The average life of an infantryman was one and a half months. I survived five months before I was wounded on October 20 1944 in Holland.

I was hit by shrapnel. It just tore through the flesh like a knife through butter.

The day I found out I was going to survive was one of the happiest of my life: I knew I was going to be flown back.

D-Day was a great thing – we got 156,000 men ashore, but the actual fighting was a lot worse on the second and third day. There’s a lot more to it than D-Day.

I was drafted in at 18 and spent five years as a conscript. After the war, we were sent to Palestine where it was pretty hairy. They were fighting for independence.

It was difficult going back home. I had to give up training to be an engineer because I’d spent such a long time away.
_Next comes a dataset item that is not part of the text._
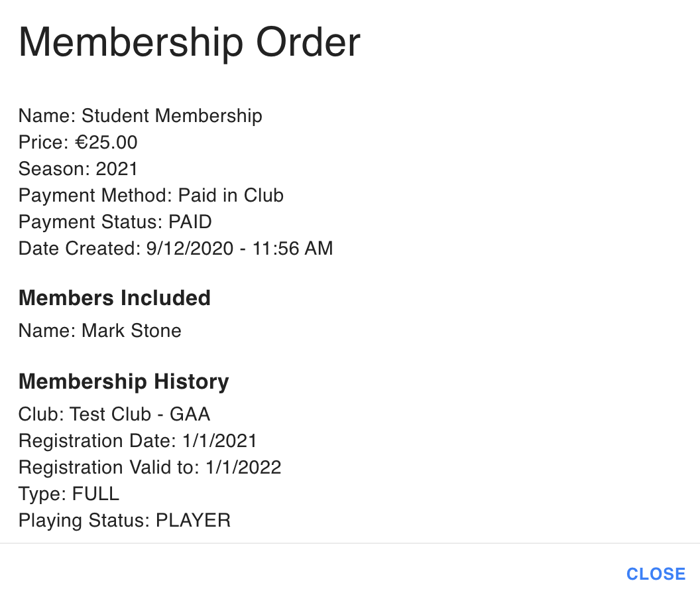Close the Membership Order dialog
This screenshot has width=700, height=593.
tap(656, 574)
It’s causing more trouble now. My wife wakes me because I lash out with my fists in the night – I’m dreaming of the fighting.
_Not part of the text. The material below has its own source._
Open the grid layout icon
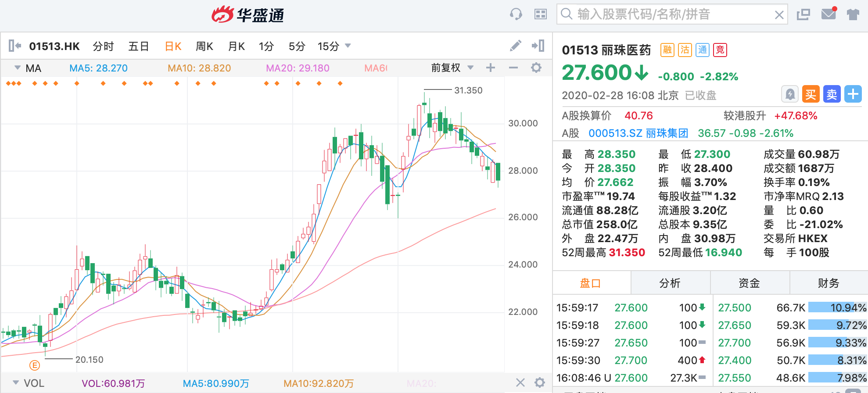 pyautogui.click(x=540, y=14)
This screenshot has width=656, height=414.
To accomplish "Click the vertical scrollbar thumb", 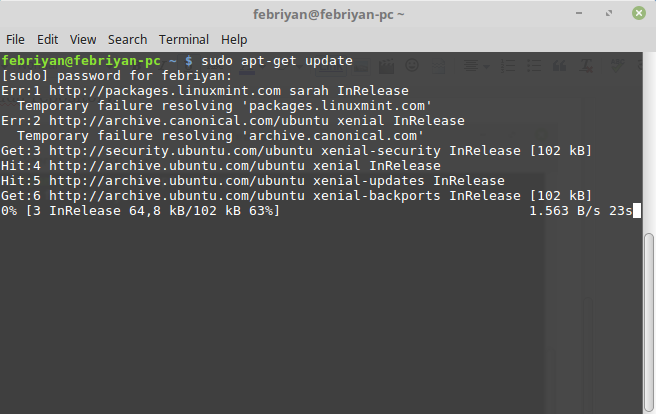I will click(649, 320).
You’re pretty resilient at 18. But as you get older you do live in the past. The bad parts are disconcerting.

Lately I’ve been thinking about the British and German civilians who died in the bombing campaigns.

There were 30,000 people a night being killed in the cities in big fire raids. They were suffocated.

When we came back from the front, we had no support at all. We got a box with our medals, and not even a letter from the Government to say thank you.

Five years at 15 pence a day isn’t much for being at the front all the time.

I get flashbacks – more now than ever.

The thing is, you can never tell anyone what it was like. I’d never seen a body before.

You think of them covered in sheets. But on the battlefield there were body parts half up trees and half below. And you have to bury them: they belong to people you know.

I’m 94 now. Derek’s life finished at 19. There’s no way you can get away from that.

My wife finds it very painful at services when she hears what I’ve gone through.

Normandy veterans are dropping in numbers. In a short time there will be no one with first-hand information.

When I visit the cemetery in Normandy, I see the names of men I served and drank with.

The papers talk of heroes, but the real heroes are still there in Normandy after 75 years. We’ve had 75 years of life.

We’ll be out selling poppies for Remembrance Day.

You can’t think of much in two minutes. Usually, I just think of nothing.

My remembrance is every night I go to bed.